**SELECTED EXCERPT:**
>> begin

Opinion
No. 10-50757, Adv. Pro. 10-5081.
December 1, 2010
Mary Foil Russell, Esq., Hale, Lyle Russell, Bristol, Tennessee, Attorney for Plaintiff.
Edward T. Brading, Esq., Herndon, Coleman, Brading McKee, Johnson City, Tennessee, Attorney for Defendant.
MEMORANDUM
Marcia Phillips Parsons, United States Bankruptcy Judge. In this adversary proceeding, the plaintiff chapter 7 trustee, Mary Foil Russell, seeks to avoid as constructively fraudulent pursuant to 11 U.S.C. § 548(a)(1)(B) a transfer by debtor Deena Anderson to her father, Mike Little, the defendant. Presently before the court is the defendant's motion to dismiss under Federal Rule of Civil Procedure 12(b)(6). The defendant contends that the complaint fails to sufficiently state a claim for relief and that the allegation of fraud was not pled with particularity as required by Federal Rule of Civil Procedure 9(b). As discussed below, although the defendant's Rule 9(b) argument is rejected, the complaint fails to state a claim for relief at the current time. Nonetheless, the trustee will be given the opportunity to amend her complaint, and ruling on the defendant's motion to dismiss will be reserved. This is a core proceeding. See 28 U.S.C. § 157(b)(2)(O).

>> end

**JOBS:**
1. Answer these questions from the bankruptcy memorandum:
(a) Which attorney represents the defendant?
(b) Under which rule does the defendant move to dismiss?
(c) How is the defendant related to debtor Deena Anderson?
2. Reproduce the bankruptcy memorandum between "December 1, 2010" and "Attorney for Defendant.", inclusive.
The material after the bankruptcy memorandum is separate and unrelated to it.

**SUPPLIED DATA:**
>> begin

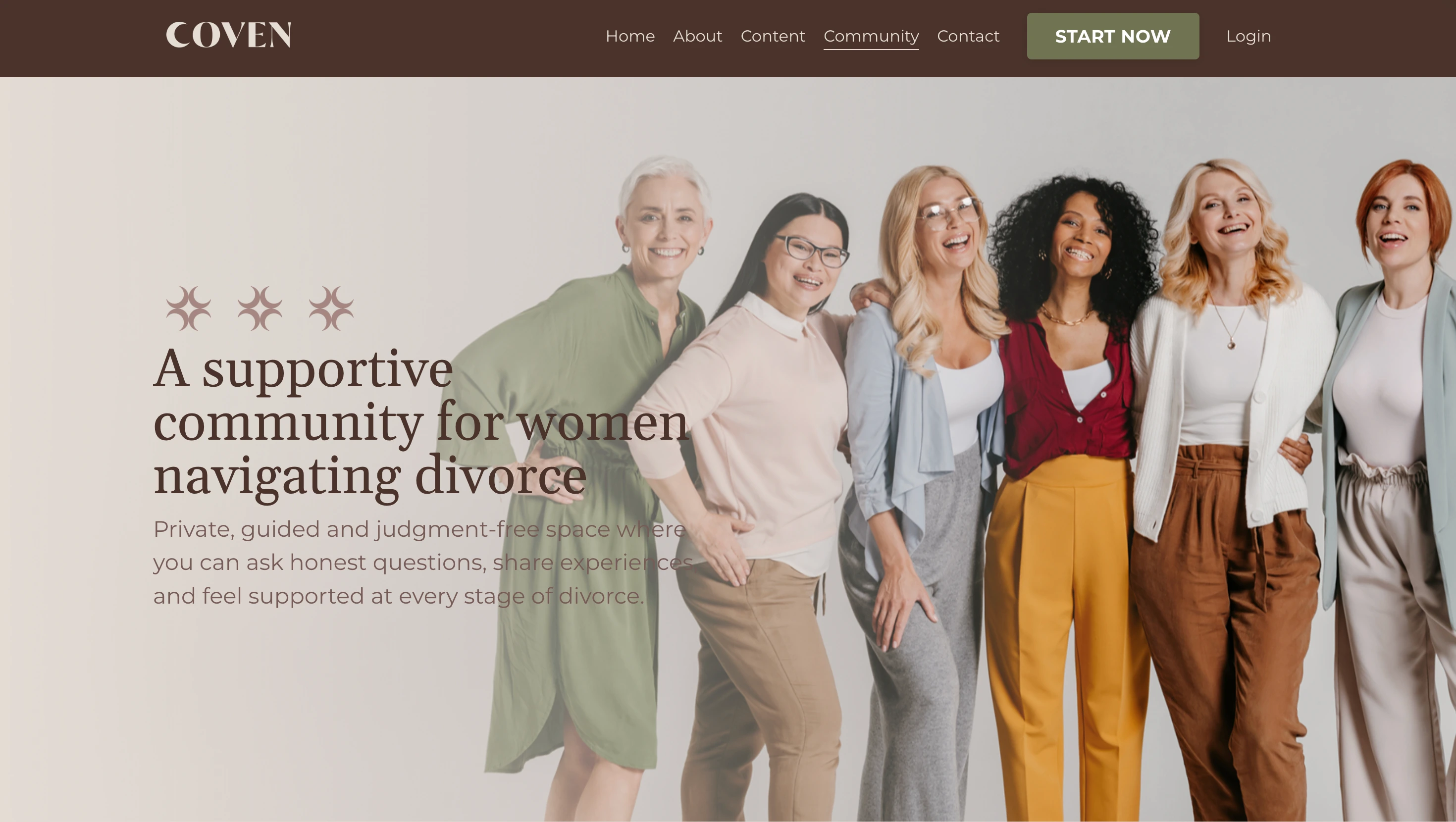Open the Content nav item
Image resolution: width=1456 pixels, height=822 pixels.
773,36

>> end

**LIST OF SOLUTIONS:**
1.
(a) Edward T. Brading
(b) Federal Rule of Civil Procedure 12(b)(6)
(c) He is her father.

2.
December 1, 2010
Mary Foil Russell, Esq., Hale, Lyle Russell, Bristol, Tennessee, Attorney for Plaintiff.
Edward T. Brading, Esq., Herndon, Coleman, Brading McKee, Johnson City, Tennessee, Attorney for Defendant.